From sandpit to success: connecting problems and partners to drive social innovation

We are delighted to share the reflections of Dr Stephen Pihlaja, one of a number of academics at CREST member institutions who recently achieved success at the HEFCE Social Innovation Sandpit, a new knowledge exchange fund to address social issues designed in collaboration with the National Co-ordinating Centre for Public Engagement (NCCPE).Stephen Pihlaja

Stephen is a Senior Lecturer in Stylistics at Newman University and will lead the project ‘Let’s Talk About Sex’, a collaboration with Southampton Solent University, University of Brighton/Community University Partnership Programme, Liverpool John Moores University.

Sandpits are simple, in theory: bring together a mix of academics, practitioners, and mentors, give them a couple of days to talk and brainstorm, and then fund the projects that they are able to come up with. In practice, they are extremely intense events where participants work together and against each other, competing for funding in an extremely condensed period of time.

Following an application process, I was selected to attend the first ever HEFCE Sandpit on the theme of social innovation in January. There was a good mix of people from both the academy and community organisations, all looking to work together on social innovation projects.

The first day we spent our time with mentors and other participants talking about what motivated us and what we were interested in, although at this early stage there were no real conversations about actual projects. I went to bed in anticipation that something tangible would come together the following day.  

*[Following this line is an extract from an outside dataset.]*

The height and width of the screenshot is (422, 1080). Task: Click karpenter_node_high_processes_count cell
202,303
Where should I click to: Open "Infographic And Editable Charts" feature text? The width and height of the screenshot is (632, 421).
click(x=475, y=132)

The second day started much like the first and by noon nothing concrete had happened in terms of putting a project together; I wondered how much was going on behind the scenes to steer and guide us towards that end goal. I came back from lunch and sat in on a conversation that didn’t seem to match what I was interested in and drifted over to someone I’d met the day before in one of the facilitated activities. We both talked a bit about our experience of the sandpit so far, and I asked her what she had originally had in mind when she came. And then we started talking.

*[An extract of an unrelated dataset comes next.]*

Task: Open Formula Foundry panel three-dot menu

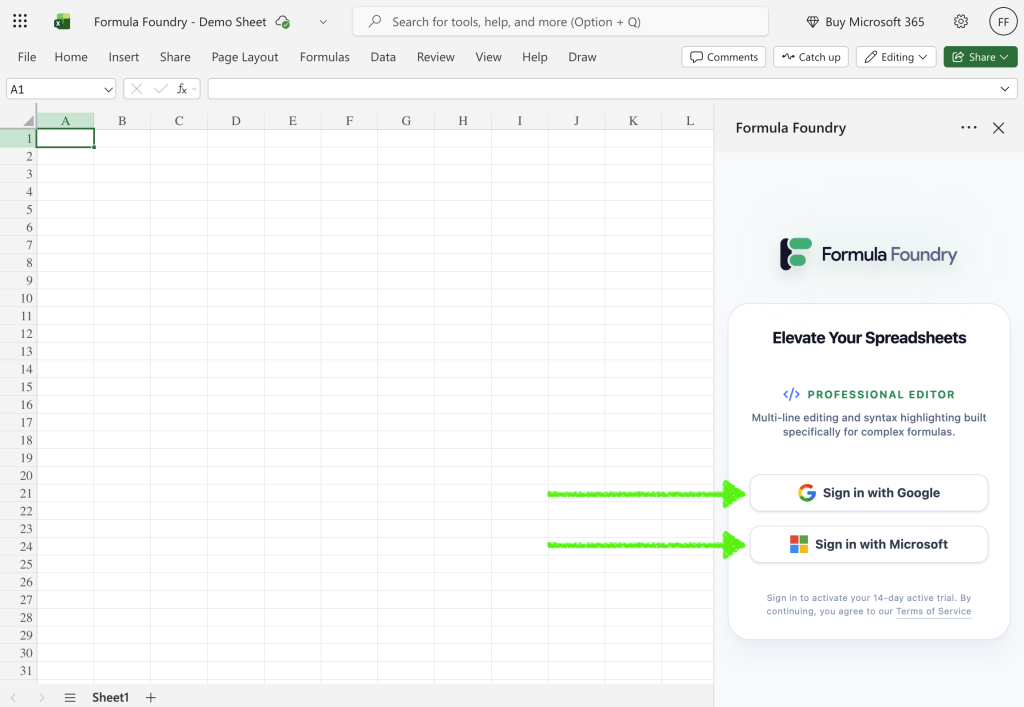Action: (x=968, y=128)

Over the next two hours, we sketched out an idea on a flipboard sheet of paper, with people coming and going to contribute to the conversation. In the end there were four of us working on one project called ‘Let’s Talk About Sex’, a student partnership project aimed at getting students to talk about sexual violence using digital technology. At 6pm we pitched the project before the Sandpit attendees and then worked together to hammer out the details.

The following morning we finalised the budget and put in our paperwork at 10:50, ten minutes before the deadline, and less than 20 hours after we had started talking. I was shocked at how quickly it came together and how, when we were focused on the goal of completing the project, we were able to capture our ideas quickly and accurately.

Ten projects were pitched to the panel, including David Sweeney, Director of Research, Education and Knowledge Exchange for HEFCE. We had five minutes to pitch our idea, and then answer questions posed by the panel. And then it was done. We had lunch and waited, saying goodbye to the new friends we had made. Right before everyone left, we gathered to hear what had been funded. David Sweeney announced that the budget had been expanded to fund four projects, one of which was ours.*

In some ways, I feel extremely lucky: I fell into a group that ended up having the exact team members we needed, with each of us offering a different expertise to the project. At the same time, I’m not sure how much was luck: the organisers had designed the event in a deliberate way that meant we would mix and meet people with whom we shared interests. The event was designed to draw us together, and the organisers did an amazing job of keeping us on our feet and open to new, innovative ideas.

I learned a few important lessons during those 54 hours. Firstly, if you focus and work to a deadline, you accomplish much more than you think you can. We went from having no idea to having a fully formed proposal and budget in a half a day. This is a testament to how much you can accomplish if you put all your effort into one thing. Secondly, I learned that you can’t get innovative ideas by doing the same thing you have always been doing with the same people. You have to step out of your comfort zone. Thirdly, I learned that if you want funding, you need to look for problems and partners: real problems in the real world that need solving, and people you can work with to solve those problems. When you make those connections, the support will come to you and innovation will follow.